Shannon Lay has proven yet again to be a human torrent of musical virtuosity. Her latest release is “Living Water” on Kevin Morby’s imprint with New York independent label Woodsist Records.
The album was released just last Friday and is Lay’s second LP this year, following a Feb. 11 release of the brilliantly dissonant “All this life goin down.”
On “Living Water,” Lay’s quietly commanding voice hums through the waves of plucky guitar chords and tear-jerking fiddle solos to deliver startlingly powerful insights into everyday life.
The Los Angeles artist’s voice conveys a jarringly numbing sense of timelessness that compliments her subtle lyricism.
“In your arms today I can feel myself best / In your heart yesterday I saw it all erase my walls and secrets / Home, home, home…,” Lay sings on the opening track of the album.
The words “today” and “yesterday” are used interchangeably, and Lay makes a point throughout the album of constantly changing tense, at one moment speaking for the present and in another lamenting a past that both seem to inhabit the same musical space.
The whole album is saturated with a haunting anxiety that never quite rises to the surface. The wailing of the strings in the background always inevitably crashes against the soft coastline of Lay’s voice and dissolving in her words.
In “Caterpillar,” Lay teases the listener with natural images of life but never fully inserts herself within the song, her voice frantic yet distant, causing a dissociation of time and place that really pushes this album above the invariable sea of indie singer-songwriter releases.

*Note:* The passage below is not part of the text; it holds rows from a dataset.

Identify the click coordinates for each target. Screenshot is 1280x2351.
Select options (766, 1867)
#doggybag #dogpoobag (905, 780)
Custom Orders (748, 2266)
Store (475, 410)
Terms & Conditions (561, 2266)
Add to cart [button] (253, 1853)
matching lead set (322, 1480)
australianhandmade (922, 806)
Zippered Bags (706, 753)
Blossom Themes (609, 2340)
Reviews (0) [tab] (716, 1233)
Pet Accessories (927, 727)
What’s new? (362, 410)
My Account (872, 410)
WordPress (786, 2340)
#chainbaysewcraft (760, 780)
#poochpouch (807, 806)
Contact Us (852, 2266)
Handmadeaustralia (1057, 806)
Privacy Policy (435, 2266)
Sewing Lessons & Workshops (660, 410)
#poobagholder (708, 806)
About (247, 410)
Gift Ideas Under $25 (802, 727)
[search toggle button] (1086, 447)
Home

“Life is like the sea, ever-changing in itself and in all of its surroundings / Full of hope, of possibility, the odds of good and bad are matched / It either creates, destroys or delivers,” Lay sings.
“The Moons Detriment” bubbles with energy like a clear mountain stream, swift and churning in its delivery, yet always driving downhill to the dark of the metaphorical ocean of Lay’s spiritual sieve.
Lay’s use of animal imagery ties her voice to an unseen primal power that she seems to speak through, lending her voice an authoritative tone that in any other context it should surely fail to convey.
“Eyes pour through / Like an eagle in a river channel / Eyes for you / Like an early morning ritual / Set to the sun then buried underground,” Lay sings.
“Coast” builds up and deconstructs itself almost in a frenzy that sets it apart from the other tracks on the album, a wrapping-up point for Lay’s emotional odyssey that leaves the listener sonically disjointed.
The title for this album is officially “Living Water,” but just like the title track suggests, I believe a more accurate name would be “Home.” Lay pushes the boundaries of what we perceive to be our presence and space, both in music with the strength of her warmly absent voice and in the whispers of disarmingly simple insight she breathes into her lyrics.